Work task:
Print out the entries from the line containing "Select the 入金钱包 9.00 USD wallet" through the last line, exactly, and print nothing else. Pictures are not copied.

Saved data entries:
------------------------------
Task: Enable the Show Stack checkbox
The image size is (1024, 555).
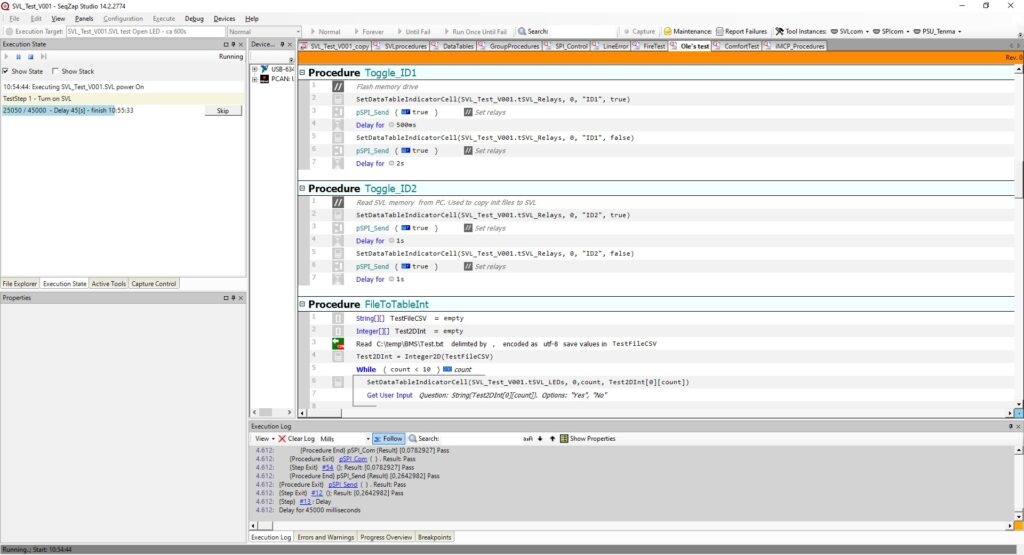Action: (x=56, y=72)
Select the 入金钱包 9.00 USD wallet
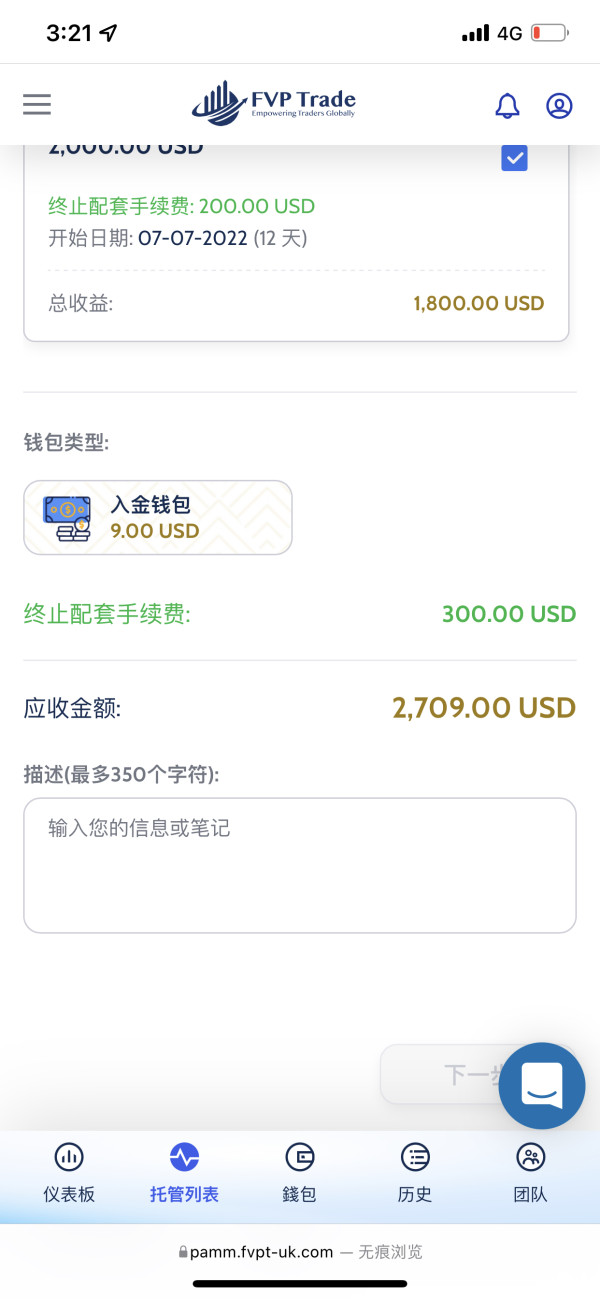Viewport: 600px width, 1299px height. (158, 518)
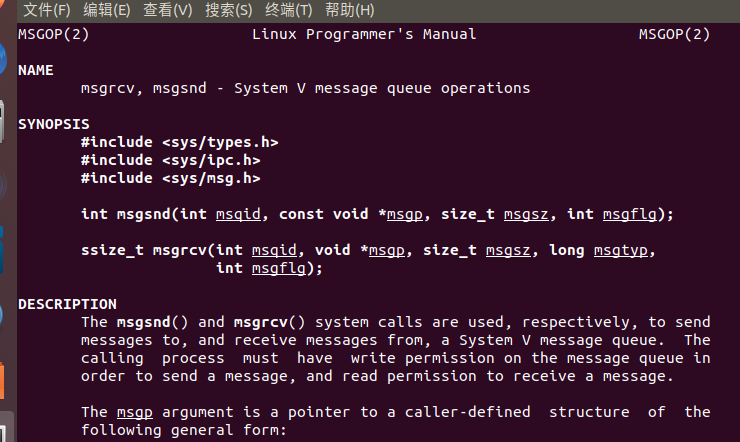740x442 pixels.
Task: Click the DESCRIPTION section heading
Action: click(67, 304)
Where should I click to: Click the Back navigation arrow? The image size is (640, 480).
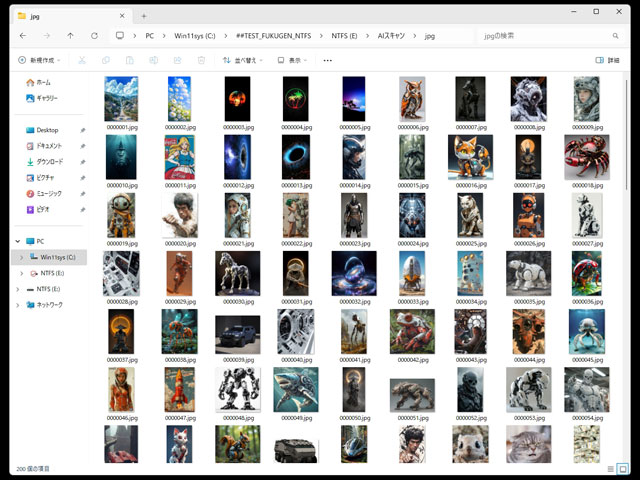point(22,35)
------------------------------
Solution to this problem:
Select the 入金钱包 9.00 USD wallet
Viewport: 600px width, 1299px height. (158, 518)
740x442 pixels.
Task: Click the DESCRIPTION section heading
Action: click(67, 304)
Where should I click to: Click the Back navigation arrow? The image size is (640, 480).
point(22,35)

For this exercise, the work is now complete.